There was a pattern
My home internet disconnected every day, multiple times per day.
It never went out for long, at most 15 minutes at a time, but it made doing anything that required a constant connection extremely frustrating. Of course this always happened during the hottest part of the day, during the Houston summer where it is so hot and humid out all you want to do is stay inside and watch Netflix. Netflix and chill, but in the more literal sense of chill.
After a few weeks of this I started contacting Comcast, and even after a couple tech visits, they couldn't find any problems. They could see the outages on their end, but they claimed everything looked fine on my end. But it was clearly not.
This was going on for so long, I started to notice a pattern. It would start happening around 11:00 a.m. and would stop around 6:00 p.m. From then it would work fine the rest of the night. It always happened during the hottest part of the day. I started mentioning this idea when talking to the Comcast technical support team, but they weren't really interested in my theory. But I really felt there was something to this. I just needed the data to prove it.
Collecting the data
To track my internet outages consistently I created a simple python script that would ping a website and log the result to a database. To verify the outage was actually the internet, and not a problem with my local network, I also had the script ping a local media server I have running on my home network 24/7.
I setup a Raspberry Pi I had on hand to execute this script every 10 minutes, and I let it run and collect data for 3 months.
Additionally, I created a script to request local weather data from a publicly available API. This weather data was updated approximately once an hour so I had my Pi execute this script hourly. I also logged this returned data to a second table in the database.
The results are in
With the data in hand, we can now look at how often my internet did indeed go out. Out 2,122 hours I was collecting data, we can see my internet was out, at least one time, during 178 of them.
That seems a little excessive to me.
I really felt this was associated with the weather outside, and with this data we can investigate that suspicion. Over the course of the 3 months, we can view the average temperature, humidity, pressure, and internet connection status side-by-side. The value of the internet status is related to the proportion of time it was out during that hour. Higher means it was on, lower means it was out.
I felt pretty vindicated at this point. There really was an association with the time of the day. I wasn't crazy.
I believed this association was driven by the temperature, but we need to look at the data a different way to actually see that.
Looking at the hourly temperature over several days one striking feature is clear.
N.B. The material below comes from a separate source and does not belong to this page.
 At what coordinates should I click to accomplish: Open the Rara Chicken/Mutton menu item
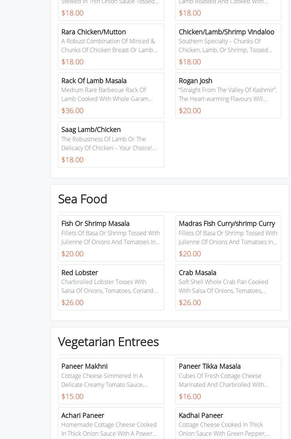[93, 32]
For the three days where the temperature stayed below 90 degrees, the internet did not go out. You can see this on July 4th, 8th, and 9th.
I still believe temperature is behind this. But, this is only 15 days shown above, it could very well be a coincidence. I next decided to use all 2000+ hours of data and do some predictive modeling. After including some weather text-data and filtering out the columns for dates I have the following data table to use in my predictions. MIN(wan_status.status) indicates the internet connection during that hour; 0 it went out at least once, 1 it stayed on.
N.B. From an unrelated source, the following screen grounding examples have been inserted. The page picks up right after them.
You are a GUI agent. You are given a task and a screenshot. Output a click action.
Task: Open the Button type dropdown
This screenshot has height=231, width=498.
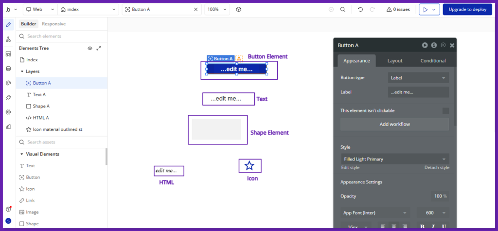[x=418, y=78]
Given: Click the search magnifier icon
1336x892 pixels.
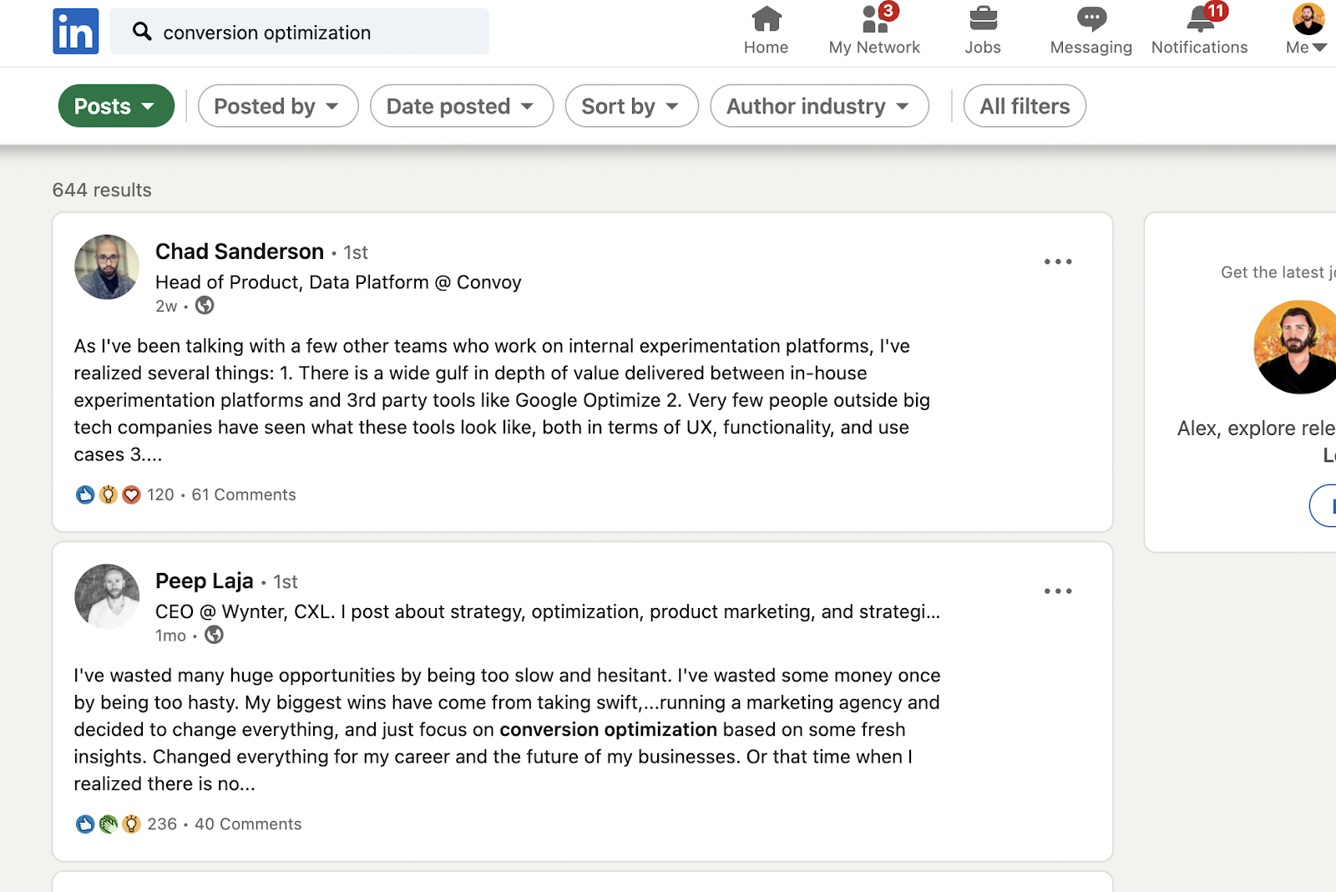Looking at the screenshot, I should 142,32.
In Fig 1 you can see this is a high degree of class imbalance. To account for this, I just down-sampled the larger class to make them equal. Using a random forest classifier I performed 10 random down-samplings and performed 5-fold cross-validation each time. While there is some variation in the accuracy of predictions which each random sampling, they do tend to hover around the 75% mark, suggesting the down-sampling is capturing a fair sample of the data.
Instead of accuracy, we can also use the area under the receiver operating characteristic curve (AUC) as well. It shows the same consistency with scores all around 0.8 for each trial. This is good!
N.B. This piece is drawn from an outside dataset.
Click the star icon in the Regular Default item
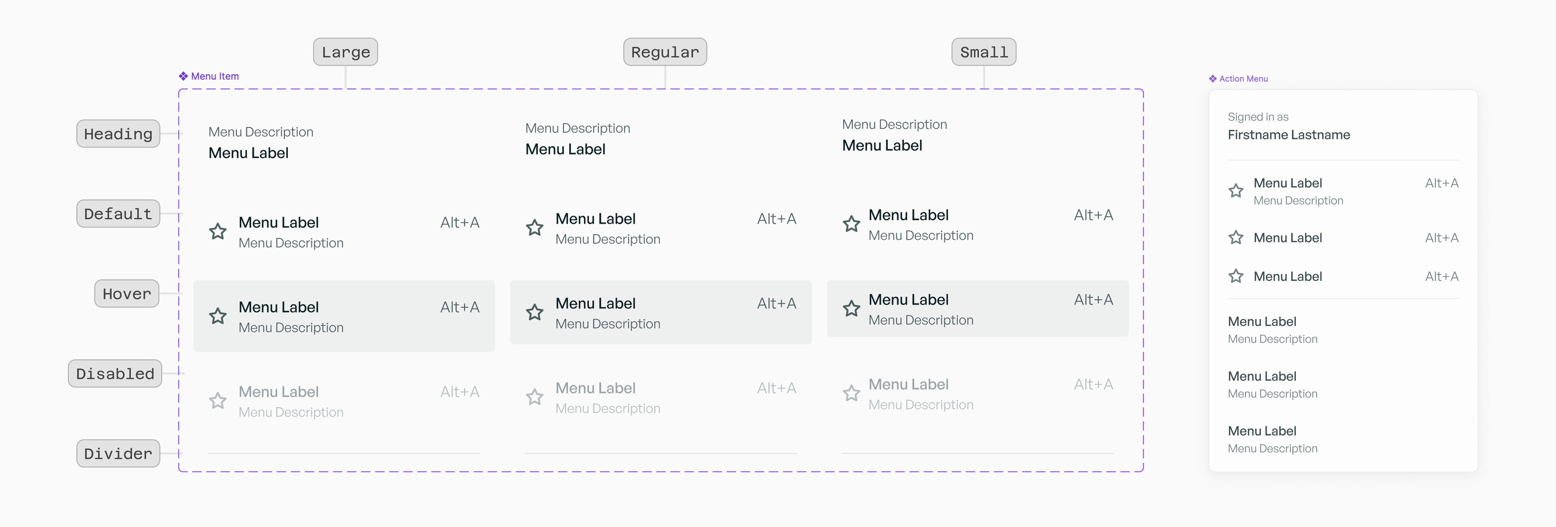The image size is (1556, 527). pyautogui.click(x=535, y=228)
For one final down-sampling we can now do several random train-test splits and plot the receiver operating characteristic curves for each to check the quality of this random forests model.
The average AUC for those splits is 0.80, and that is pretty good.
So what does all this mean?
What all of this is telling me is that for any given hour of the day, there is a good predictive relationship between the current weather outside my house and the chance my internet is going to disconnect.
We can check this one last way by looking at the feature importance of the trained random forests model.
The most important feature of the model is temperature! This was what I initially suspected, and this data and model both support this hypothesis.
Pressure and humidity were also highly predictive in the model. Humidity is likely predictive do to its high correlation with temperature. However, pressure is an interesting predictor that I don't know if I can completely explain.
So I know what your wondering. "Did Comcast care about any of this? Did they look at the data you collected and be okay there is something going on here with the temperature?".
This probably won't surprise you but no, they didn't really care.
The problem did finally get fixed, though. On tech visit number four, the tech finally followed the home-run of my coax wiring into my attic and found a damaged barrel connector. The best way the describe it is if you pulled on the cable really hard and caused it to retract slightly from the hole where it connects.
The working theory is that this damaged connector was normally fine, but on hot summer days (where the attic temperature could easily reach 130 degrees F) the heat caused expansion in some parts of the cable or connector, and this expansion was enough to disrupt the signal in the already compromised cable/connector.
On that fourth visit the tech replaced that connector, and the internet has not gone out since.